Monday, September 4, 2023

Thelma and Louise (1991) * * *

 


Directed by:  Ridley Scott

Starring:  Geena Davis, Susan Sarandon, Brad Pitt, Harvey Keitel, Christopher McDonald, Michael Madsen, Stephen Tobolowsky, Timothy Carhart

Best friends Thelma (Davis) and Louise (Sarandon) get away for a much-needed weekend away from their difficult home and work lives but wind up as criminals on a cross-country run from the law.   Thelma and Louise isn't simply about this physical journey, but how both women are transformed by their crimes and embrace a life they didn't expect to experience.   Parts of Thelma and Louise are formula while others stand out as original slices of life and character development.   

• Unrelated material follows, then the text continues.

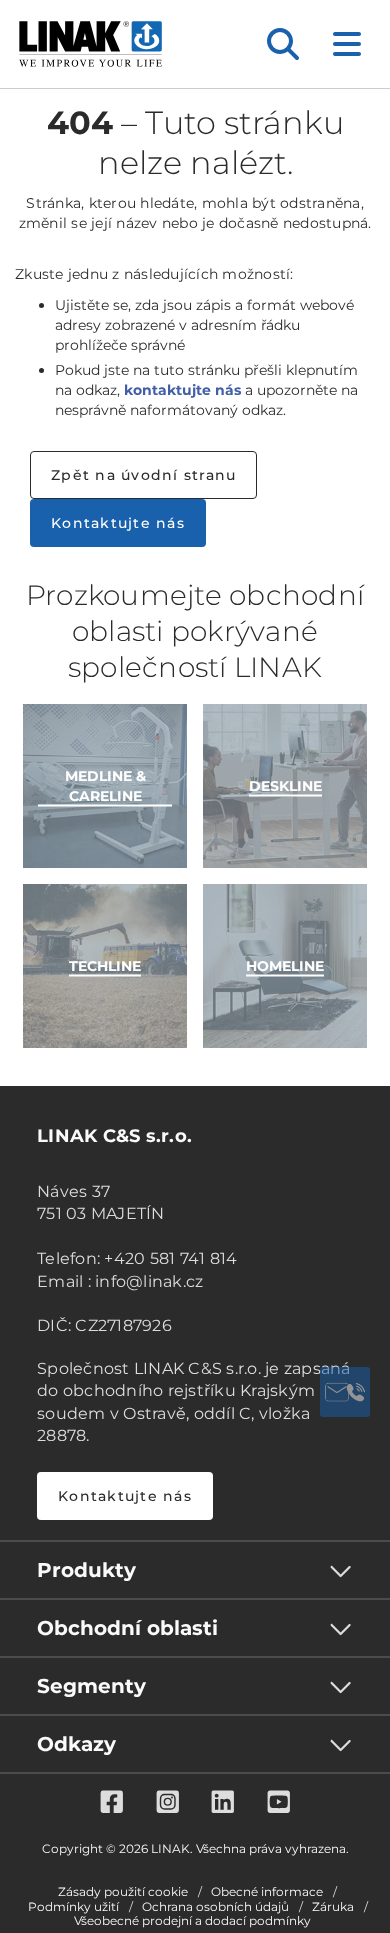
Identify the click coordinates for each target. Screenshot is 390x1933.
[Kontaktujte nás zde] (345, 1392)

Thelma and Louise endure life as waitresses and more challenging personal lives.  Thelma's husband Darryl (McDonald) is an impossible prick to live with, while Louise's boyfriend Jimmy (Madsen) is a nicer guy, but doesn't want to marry her.  Louise also is a previous victim of rape from when she lived in Texas, and this memory haunts her to the point that when she wants to escape to Mexico, she wants to avoid traveling through the state.  The pair sits down for a night out on the town at a local bar, Thelma gets tipsy and dances all night with a handsome guy who soon attempts to rape her.  Louise, likely triggered by her past rape, shoots the creep dead and flees with Thelma.  

The two don't report the killing to the police because they believe their story of self-defense would be dismissed and Thelma would be blamed for being drunk and amorous with the would-be rapist.   Further events snowball with an Arkansas police detective (Keitel), who empathizes with the pair and doesn't want to see the matter escalate further than it already has.  Along the way, Thelma and Louise meet handsome drifter JD (Pitt-in his breakthrough film role) whose charm and looks seduce Thelma with devastating consequences.   Plus, he brings Thelma sexual joy in ways the insufferable Darryl couldn't even imagine.  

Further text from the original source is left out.